WASTED : Extrait d’une jeunesse perdue

« Où est passé notre ancien futur glorieux ? »

La pièce est construite autour d’un personnage absent : c’est l’anniversaire de la mort de Tony. Chacun·e à leur tour, Charlotte, Dan et Ted s’adressent à leur ami mort, et par là se penchent rétrospectivement sur ce qui a changé ou pas lors de cette année passée sans lui. Le texte de Kae Tempest, d’une grande vivacité, fait entendre trois témoignages contemporains d’une jeunesse gâchée, perdue dans une forme d’immobilisme face à tous les possibles d’un monde. Autant « d’anciens futurs glorieux » qui, tout comme Tony, creusent la parole par leur absence. Sans jamais verser dans le pathos, l’auteur·ice londonnien·ne parvient à faire sentir toute l’abysse d’une génération qui se confronte aux limites de sa liberté. On lit à travers les lignes les conditionnements invisibles de contextes sociaux, et toute la tragédie de ces trois personnages c’est de se convaincre encore d’une possibilité de changement qui n’adviendra jamais. À la manière des personnages enfermés dans un récit, ces trois trajectoires ne parviennent jamais à s’échapper de leur condition préétablie : l’artiste raté qui se berce encore d’illusions, l’enseignante dépassée qui rêve de s’évader et le mec rangé captif de sa routine. Il semble en fait que Tony, en mourant, soit le seul à avoir réussi à se sauver de cette fatalité.

Wasted, de Martin Jobert
© Gulliver Heck

Des trouvailles scéniques sensibles

Le tour de force du texte réside dans son rythme — Kae Tempest y est habitué·e : iel slame sur le vers shakespearien. Alternant entre des monologues presque rappés et des dialogues perçants en stichomythie, le dynamisme et l’humour de ces échanges exalte les thèmes plutôt tristes du deuil, de la désillusion, de l’amertume et de l’enfermement. Martin Jobert rend un bel hommage à la parole de l’auteur·ice en donnant à entendre trois monologues en langue originale, comme autant de poèmes qui ouvrent un acte et une réflexion sur l’amitié, le temps qui passe et les rêves abandonnés. La musique magnifiquement interprétée par Raphaël Mars sur le plateau a des accents baroques anglais. Avec le bel objet de la harpe ils constituent un ailleurs onirique et étrange dont les personnages rêvent et que Tony a peut-être rejoint. Une autre trouvaille scénique sert ce texte sensible : l’usage de la poudre pailletée qui représente la drogue, c’est-à-dire ce qui semble emblématiser d’un même geste la volonté d’évasion et le pathétique de la situation qui sont si caractéristiques de la génération dont parle l’auteur·ice. Mais cette poudre pailletée, tout comme la musique, fait aussi exister une présence parallèle, presque immatérielle, dont le sublime contraste avec la banalité de leur quotidien, comme une apparition furtive de cet ami perdu. 
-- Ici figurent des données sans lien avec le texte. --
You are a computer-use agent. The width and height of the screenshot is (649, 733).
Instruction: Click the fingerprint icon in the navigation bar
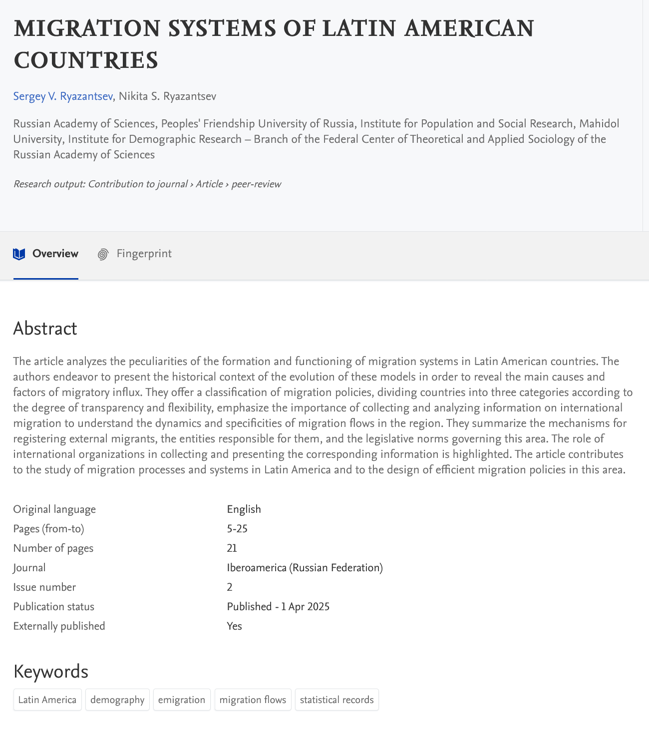[103, 255]
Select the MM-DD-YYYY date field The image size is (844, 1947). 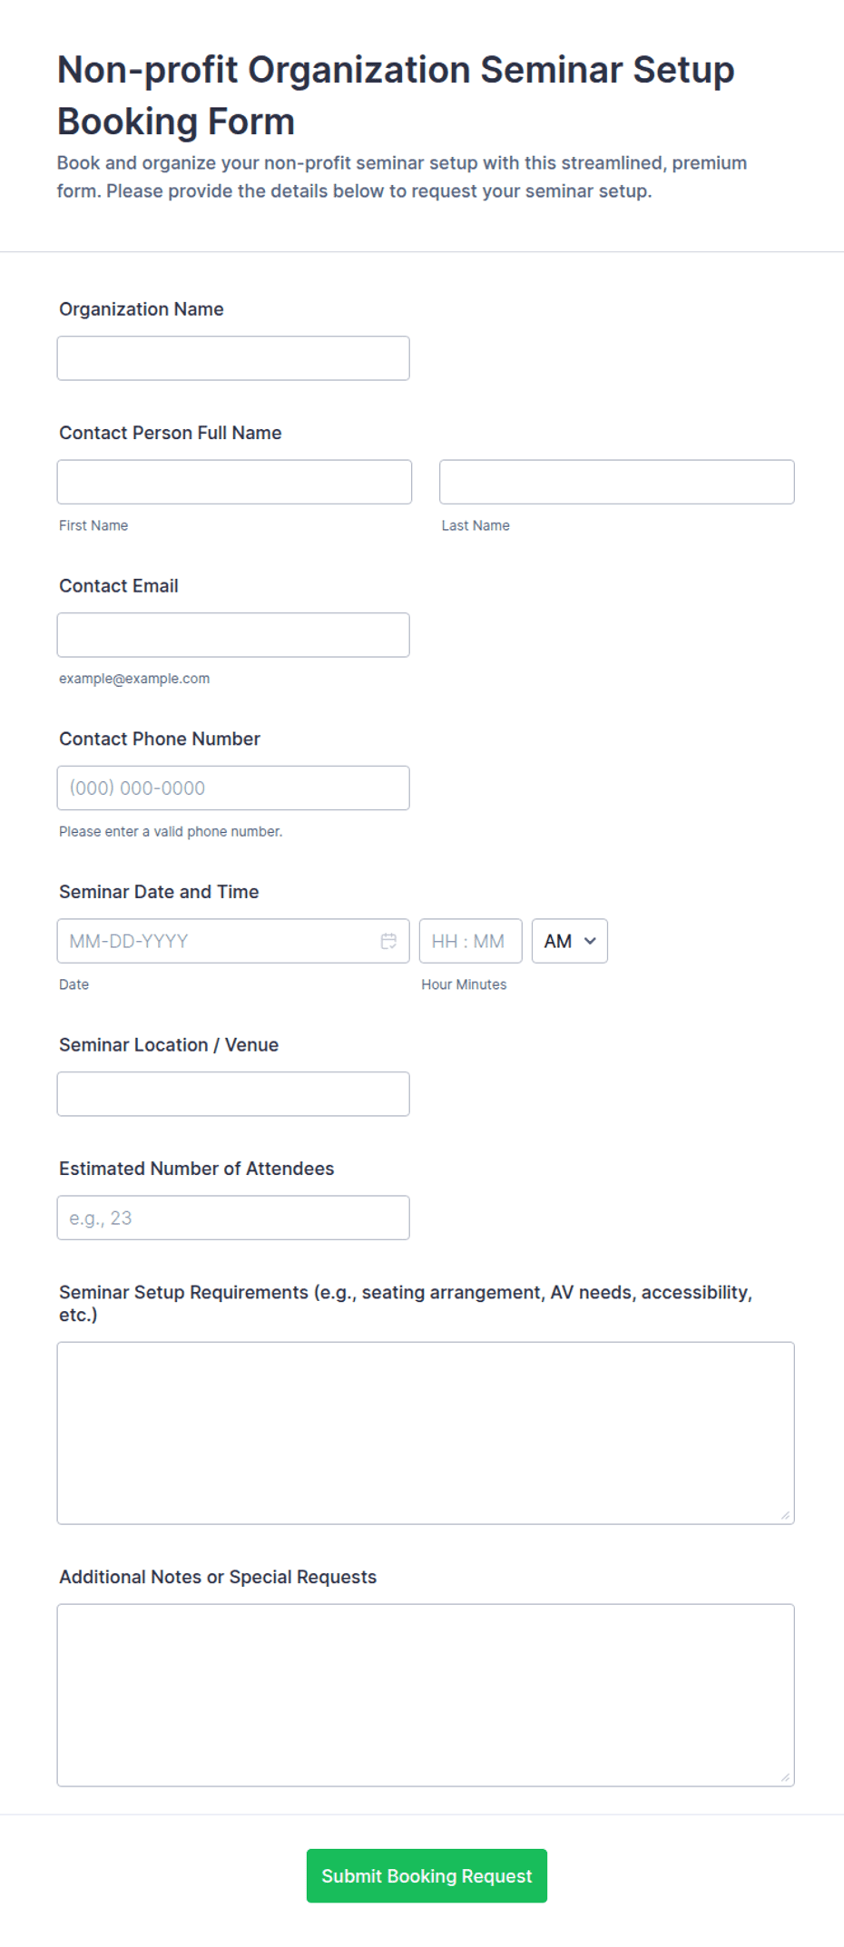233,941
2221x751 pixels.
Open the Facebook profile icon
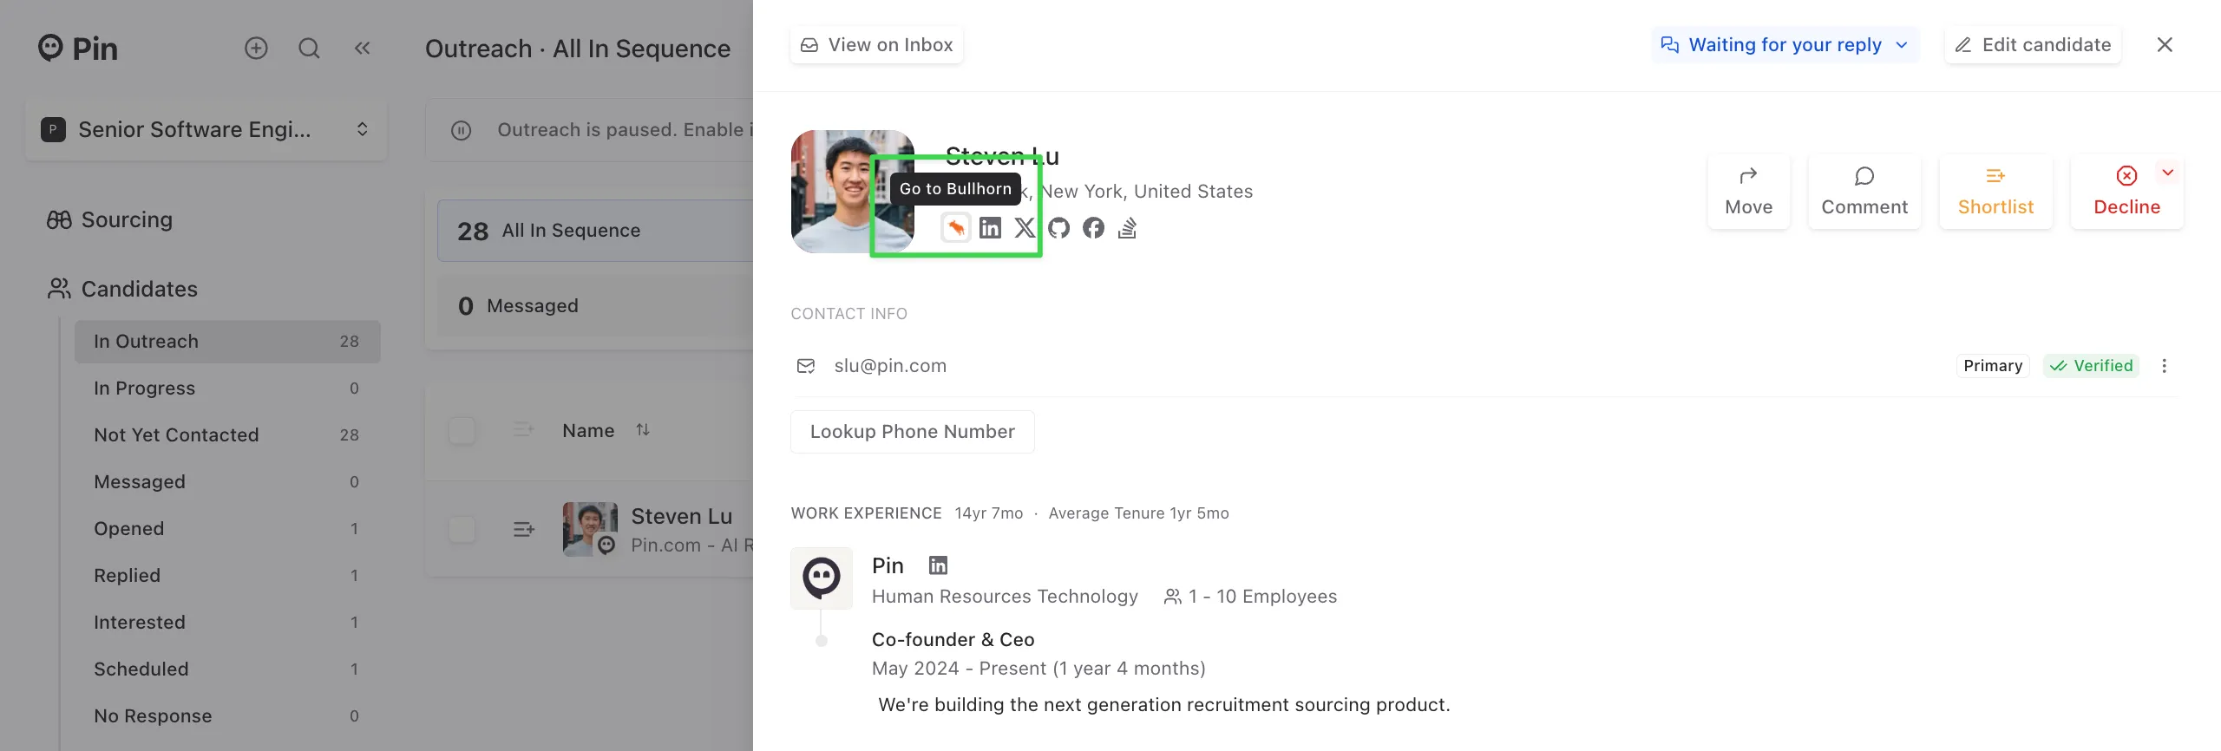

Une mise en scène concise 

Wasted, de Martin Jobert
© Gulliver Heck

Sur le plateau, très peu d’éléments dessinent l’espace : au centre est placée une boîte rectangulaire blanche qui se colore au fil de la pièce et dont l’interprétation est ouverte : porte de sortie de ce monde enclos ? miroir opaque pour des personnages qui ne veulent pas se faire face ? cercueil droit et chatoyant ? Devant ce rectangle, un banc sert d’élément urbain pour ces personnages toujours au coin d’une rue, un peu paumés, entre deux heures du jour et de la nuit. À cour, hors de leur espace, le musicien, sa harpe et ses instruments. La sobriété de la mise en scène de Martin Jobert nous permet d’entendre le texte, mais il me semble que celui-ci appelle aussi, par la force des concepts qu’il articule, une percée dramaturgique plus profonde. J’ai eu parfois la sensation de rester en surface d’une partition certes bien interprétée mais qui porte des concepts plus complexes qu’ils n’y paraissent. Le choix du metteur en scène a certainement été celui de nous laisser les savourer avec délicatesse une fois que la pièce s’est posée au fond de nous grâce à la simplicité qu’offre la scénographie. Il en reste que Martin Jobert parvient à faire naître la curiosité et porte sur la scène francophone un texte contemporain brillant. On en ressort avec le désir de découvrir plus ardemment cette auteur·ice nécessaire.